When working with LLMs sometimes you want to know if the response you’re getting from the model is the one that at least the model itself is sort of confident about. For example, I recently worked on classifying pull requests into categories like “feature”, “bugfix”, “infrastructure”, etc with LLMs, and as part of the process we wanted to know how many categories should we assign for each PR. We were interested in assigning any number of categories that are relevant to the PR (a PR can be both a “bugfix” and “infrastructure”). It’s hard to get a proper confidence score from an LLM, but logprobs
probably is the closest we can get. The problem is, in a structured response generation (e.g. when you prompt the model to generate its response in a JSON format), you’re only interested in the logprobs
of the values, not everything. In the example generation below, we are only interested in the logprobs
of “bugfix”, “testing”, and “infrastructure”, but not “primary_category”, etc:
{
"primary_category": "bugfix",
"other_relevant_categories": ["testing", "infrastructure"]
}
Today I learned there’s a python library that helps getting these logprops
from the OpenAI’s structured response in a convenient way, and it’s called structured-logprobs
. Here is how to use it:
import math
from openai import OpenAI
from structured_logprobs.main import add_logprobs
## generate structured output with openai
client = OpenAI(api_key="your-api-key")
completion = client.chat.completions.create(
model="gpt-4o",
messages=[
{
"role": "system",
"content": (
"""Please output metadata about the following function:
def say_hello():
print("Hello World")
"""
),
}
],
logprobs=True,
response_format={
"type": "json_schema",
"json_schema": {
"name": "answer",
"schema": {
"type": "object",
"properties": {
"function_name": {"type": "string"},
"language": {"type": "string"},
"version": {"type": "string"},
},
},
},
},
)
## using the structured-logprobs library:
chat_completion = add_logprobs(completion)
print(json.loads(chat_completion.value.choices[0].message.content))
This gives me:
{"function_name": "say_hello", "language": "Python", "version": "3.x"}
As you can see, I’ve intentionally added the version
to the expected output, and I’m expecting the model to be less confident about its generation for version
compared to say_hello
and langugae
. Let’s examine the logprobs
and probabilities:
print(chat_completion.log_probs[0])
Output:
{"function_name": -2.6073003596138733e-06,
"language": -0.16022545099258423,
"version": -0.26306185549037764}
Converting to probabilities to make the numbers more intuitive:
data = chat_completion.log_probs[0]
transformed_data = {
key + "_prob": [round(math.exp(log_prob), 2) for log_prob in value]
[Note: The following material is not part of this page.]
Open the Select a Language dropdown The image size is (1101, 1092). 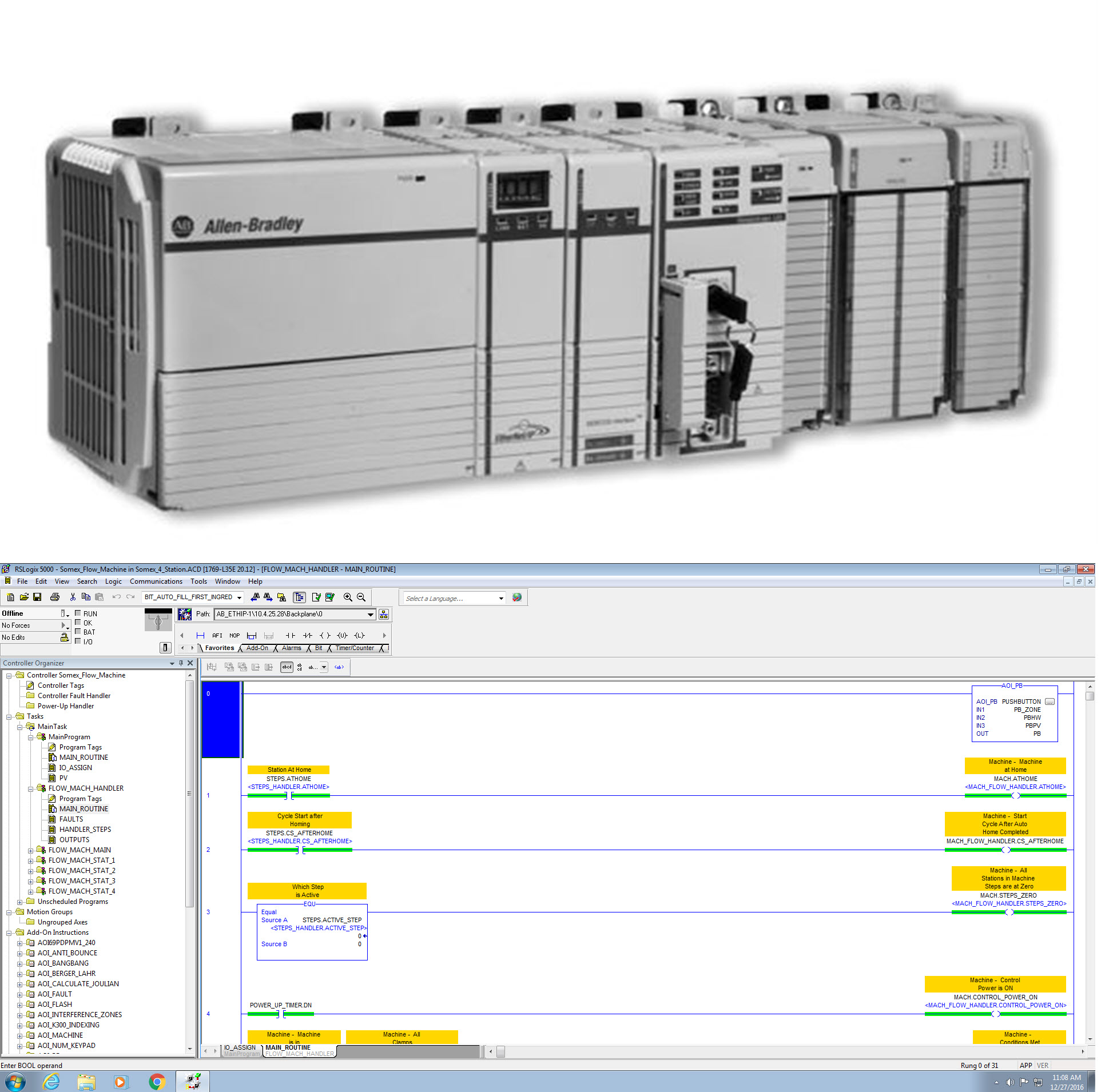[x=501, y=598]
if isinstance(value, list)
else round(math.exp(value), 2)
for key, value in data.items()
}
print(transformed_data)
Outputs:
{"function_name_prob": 1.0, "language_prob": 0.85, "version_prob": 0.77}
As expected, we get the absolute highest number (1.0
) for function_name
, since it’s already in our prompt. A very high number for language
, since our function was obviously a python function. And a lower (but still relatively high!) number for version
. As I mentioned previously, these numbers don’t necessarily represent the absolute correctness of the values, but they rather are extra information for us to gauge the usefulness of the generated output.